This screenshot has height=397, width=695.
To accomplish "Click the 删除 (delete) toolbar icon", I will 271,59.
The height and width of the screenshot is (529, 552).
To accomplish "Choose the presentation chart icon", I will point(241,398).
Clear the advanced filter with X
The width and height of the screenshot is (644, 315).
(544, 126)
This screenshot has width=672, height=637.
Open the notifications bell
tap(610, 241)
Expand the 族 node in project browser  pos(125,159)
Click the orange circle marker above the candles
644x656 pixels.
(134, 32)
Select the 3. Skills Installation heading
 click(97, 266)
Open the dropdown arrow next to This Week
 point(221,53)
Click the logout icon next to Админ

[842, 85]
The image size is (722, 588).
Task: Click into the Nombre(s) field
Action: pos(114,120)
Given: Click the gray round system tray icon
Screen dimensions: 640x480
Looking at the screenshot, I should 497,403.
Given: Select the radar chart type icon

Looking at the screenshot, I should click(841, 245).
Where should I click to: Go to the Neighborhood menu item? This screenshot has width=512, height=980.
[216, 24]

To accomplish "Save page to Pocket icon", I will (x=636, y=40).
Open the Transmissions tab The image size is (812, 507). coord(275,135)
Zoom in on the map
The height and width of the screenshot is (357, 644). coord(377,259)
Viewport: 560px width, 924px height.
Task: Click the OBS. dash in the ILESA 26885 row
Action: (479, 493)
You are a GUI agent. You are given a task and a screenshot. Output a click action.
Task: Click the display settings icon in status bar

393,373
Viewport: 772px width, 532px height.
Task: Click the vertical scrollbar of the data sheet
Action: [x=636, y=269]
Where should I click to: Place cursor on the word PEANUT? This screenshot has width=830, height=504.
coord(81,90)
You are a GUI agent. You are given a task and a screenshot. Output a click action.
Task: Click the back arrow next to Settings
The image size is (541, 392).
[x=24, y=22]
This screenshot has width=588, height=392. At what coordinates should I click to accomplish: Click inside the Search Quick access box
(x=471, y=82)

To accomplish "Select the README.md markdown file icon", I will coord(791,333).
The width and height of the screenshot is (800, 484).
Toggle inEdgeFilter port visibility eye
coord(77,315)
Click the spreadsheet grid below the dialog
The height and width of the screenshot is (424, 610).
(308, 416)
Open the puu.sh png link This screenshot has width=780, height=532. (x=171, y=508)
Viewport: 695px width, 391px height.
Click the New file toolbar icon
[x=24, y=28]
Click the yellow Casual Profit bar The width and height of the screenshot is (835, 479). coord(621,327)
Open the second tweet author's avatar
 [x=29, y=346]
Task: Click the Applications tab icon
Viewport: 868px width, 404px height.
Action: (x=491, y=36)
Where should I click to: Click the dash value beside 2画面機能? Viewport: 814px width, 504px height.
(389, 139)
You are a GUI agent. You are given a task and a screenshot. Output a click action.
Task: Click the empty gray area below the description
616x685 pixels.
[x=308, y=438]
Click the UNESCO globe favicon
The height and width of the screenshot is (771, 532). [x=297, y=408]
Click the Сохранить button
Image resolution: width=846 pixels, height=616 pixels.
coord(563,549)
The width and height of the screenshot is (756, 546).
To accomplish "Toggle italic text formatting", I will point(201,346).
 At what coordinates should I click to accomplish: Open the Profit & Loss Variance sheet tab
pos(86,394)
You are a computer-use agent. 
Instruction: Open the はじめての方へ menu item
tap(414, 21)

■ **Your instructions**: Tell how many lines of the listing include the word "gray", replying with nothing but the number.

■ **Reply**: 2